Civilians caught up in Aleppo cluster bomb attacks

Images emerge showing remnants of widely proscribed cluster munitions scattered around civilian area of wartorn city.

Cluster bombs Syria
The use of cluster bombs is banned by more than 100 countries [Zouhir al-Shimale/Al Jazeera]

Cluster bomb attacks on rebel-held areas of Aleppo have killed nine civilians and sent thousands of others fleeing.

The widely proscribed cluster munitions were used in the bombardment of rebel-held areas of Aleppo’s Masshad, Salaheddine and Sukkary after midday prayers on Friday.

Those killed were women and children on a minibus, trying to leave the areas hardest hit by the strikes. At least 20 more people have been wounded in the attacks. 

Images obtained by Al Jazeera show unexploded cluster bomblets lying around the city as civilians walk nearby.

The use of the weapons, which scatter hundreds of bomblets over a vast area, has forced thousands of residents to take the risky journey out of the city through areas of intense fighting between government troops and rebel fighters.

Eliot Higgins, a journalist who specialises in the analysis of munitions used in the Syrian conflict, said the bomblet pictured in one image was the ShOAB-05 – a Russian-produced munition.

The bomblet contains a 70-gramme mixture of TNT and RDX explosives lined with more than 304 steel pellets, according to a blog post by munitions expert N R Jenzen-Jones. 

DIY defusing efforts

Lacking the means to defuse the explosives, rebel fighters in Aleppo are trying to detonate the bomblets from a distance by taking pot shots at the munitions with assault rifles. 

One child was seen riding a bicycle over an unexploded bomblet, stumbling and injuring himself without the device detonating. 

British aid worker Tauqir Sharif posted a video of six young children being rushed to hospital with injuries sustained during a cluster bomb attack.
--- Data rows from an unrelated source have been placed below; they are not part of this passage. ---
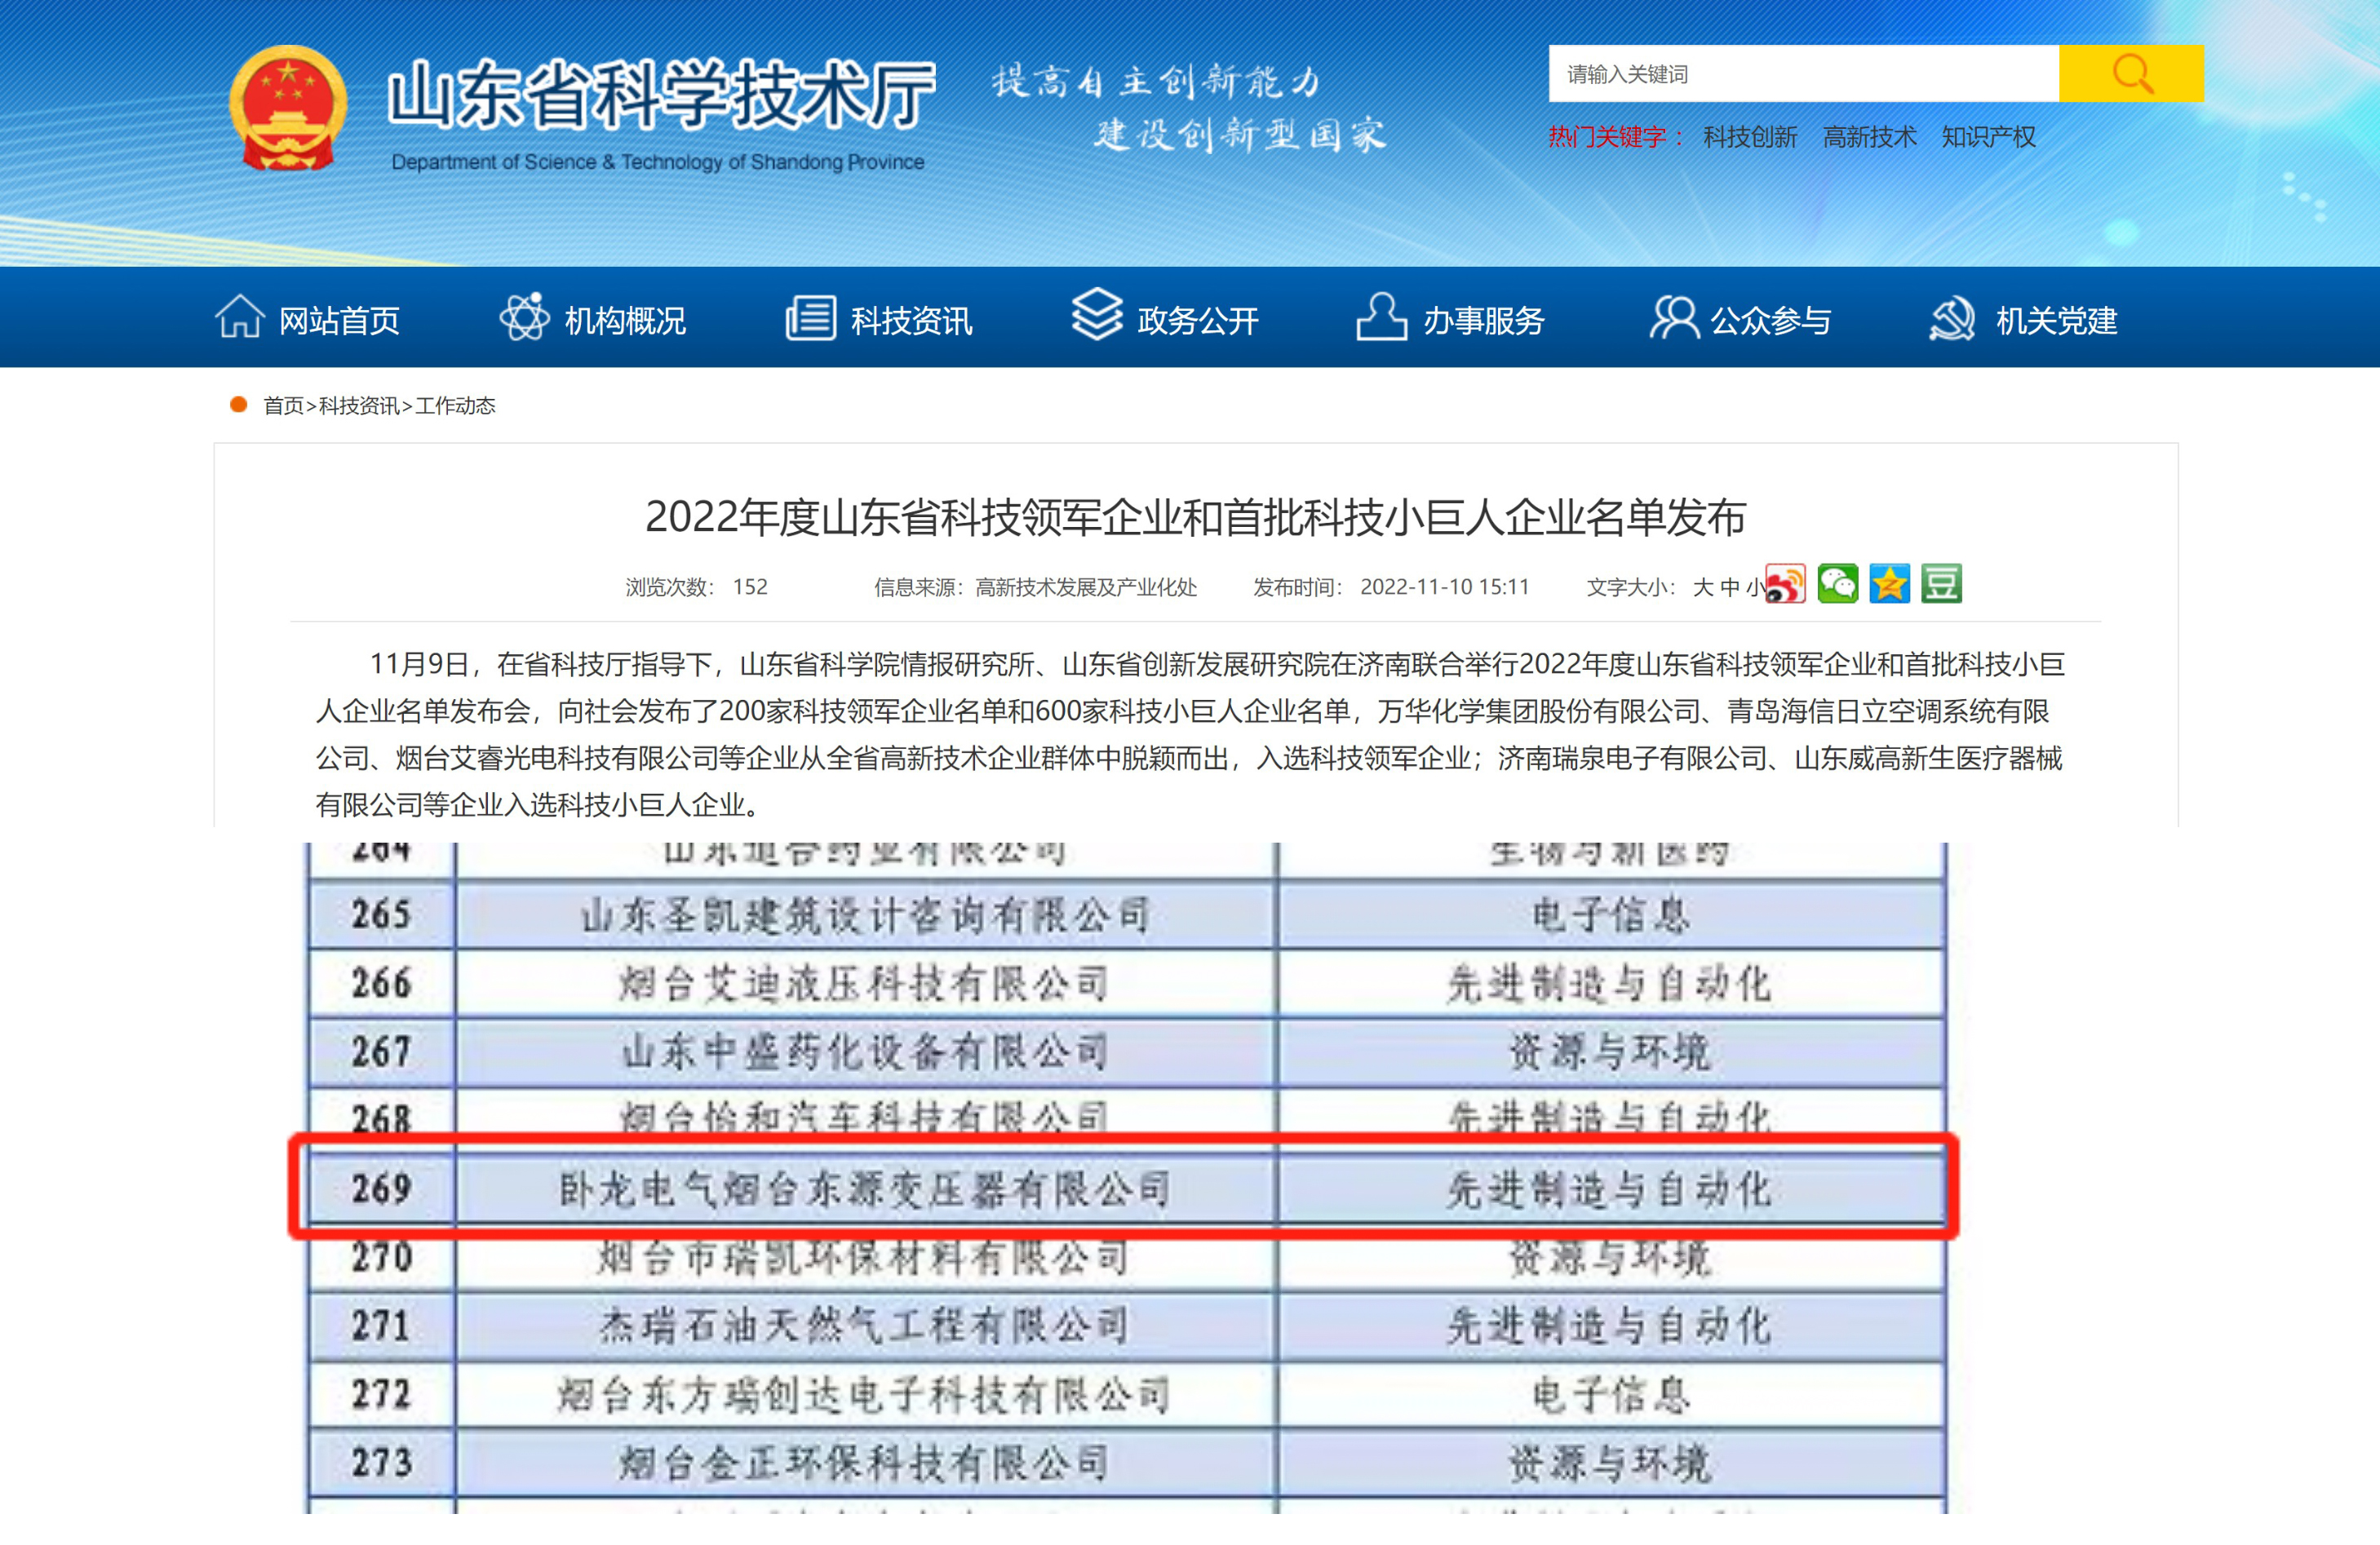Click 大 to enlarge the article text

[x=1702, y=586]
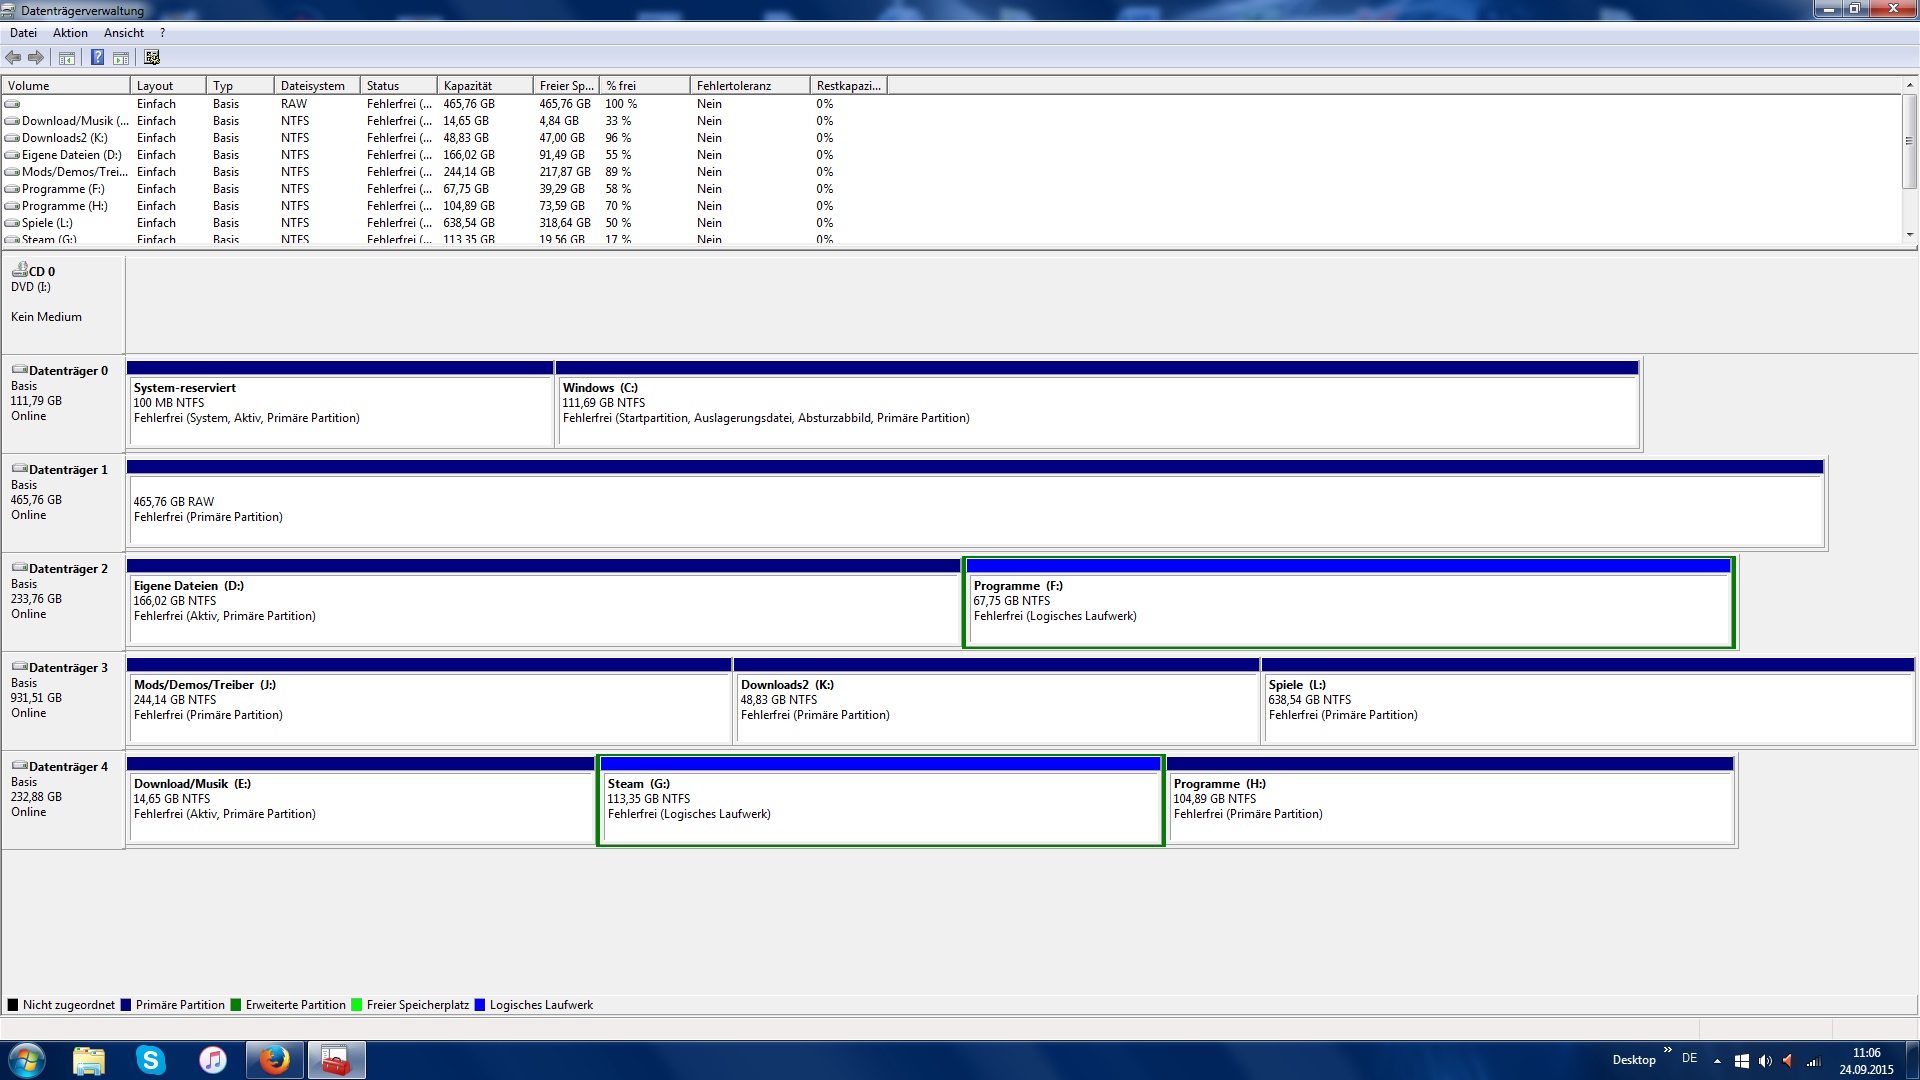Show hidden tray icons arrow
Viewport: 1920px width, 1080px height.
click(x=1717, y=1061)
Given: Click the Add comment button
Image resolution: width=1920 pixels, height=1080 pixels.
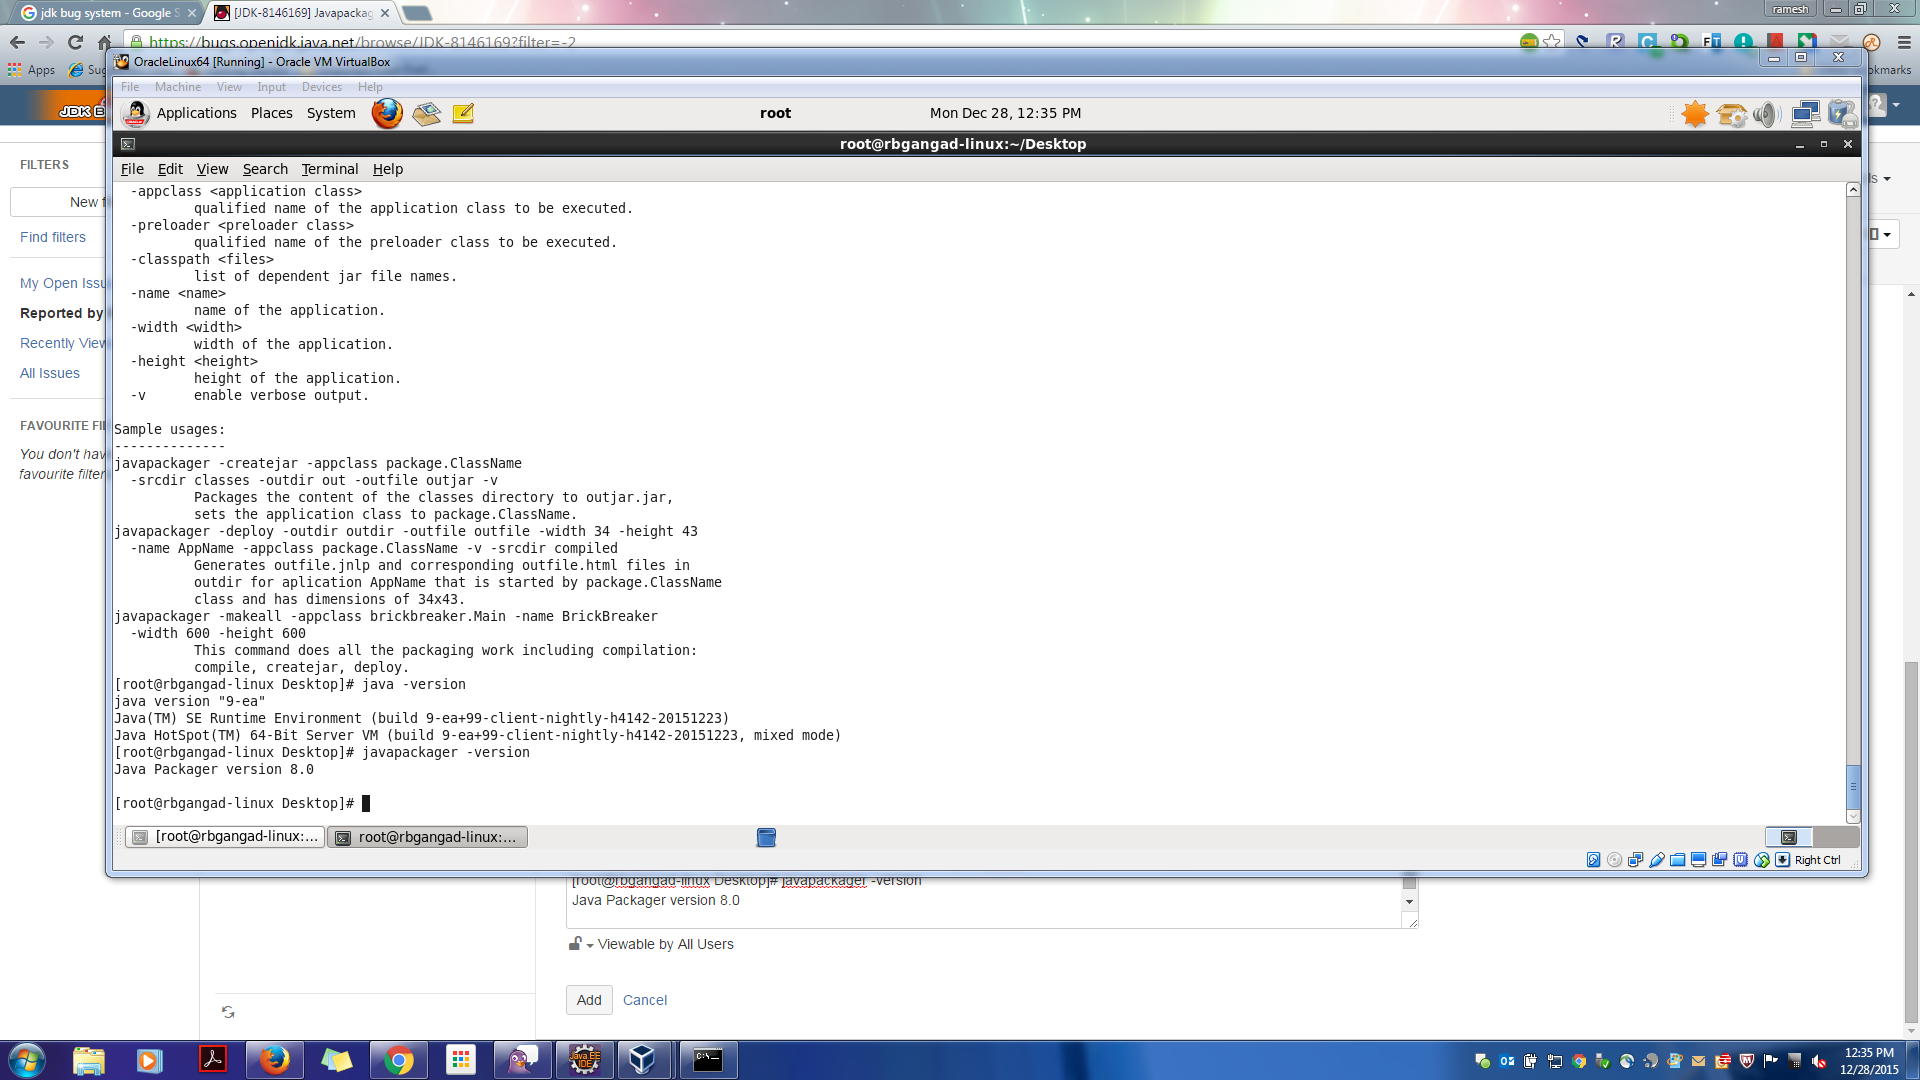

“So many people are dying that I’ve lost count. I have seen so many dead in the past five days that every time I close my eyes I see their faces,” Sharif, whose ambulance was damaged in a separate attack, said. 

Widespread ban

The use of cluster bombs is banned by more than 100 countries which cite the weapon’s inability to distinguish between combatants and civilians, as well as the large amount of unexploded bomblets that are left behind.

Human Rights Watch has condemned the Russian and Syrian governments for their use of the weapons and has documented at least 47 cluster bomb attacks in three provinces between May 27 and July 25 this year.

“Since Russia and Syria have renewed their joint air operations, we have seen a relentless use of cluster munitions,” HRW’s Ole Solvang said in a report published in July. 

Neither Syria nor Russia have ratified the 2008 Convention on Cluster Munitions, which prohibits the use of the weapon. 

Intense battles 

Syrian government forces and their Russian allies have intensified aerial attacks on Aleppo after opposition fighters broke a siege of rebel areas of the city earlier in August. 

Aleppo was Syria’s largest city and commercial centre before the start of the conflict in 2011.

Syrian rebels control a swath of territory that includes the city’s eastern and southern areas, as well as the surrounding countryside. 

The Syrian government controls the city’s west as well as a northern corridor connecting it to government territories. 

Syria’s war has claimed at least 400,000 lives and forced millions from their homes.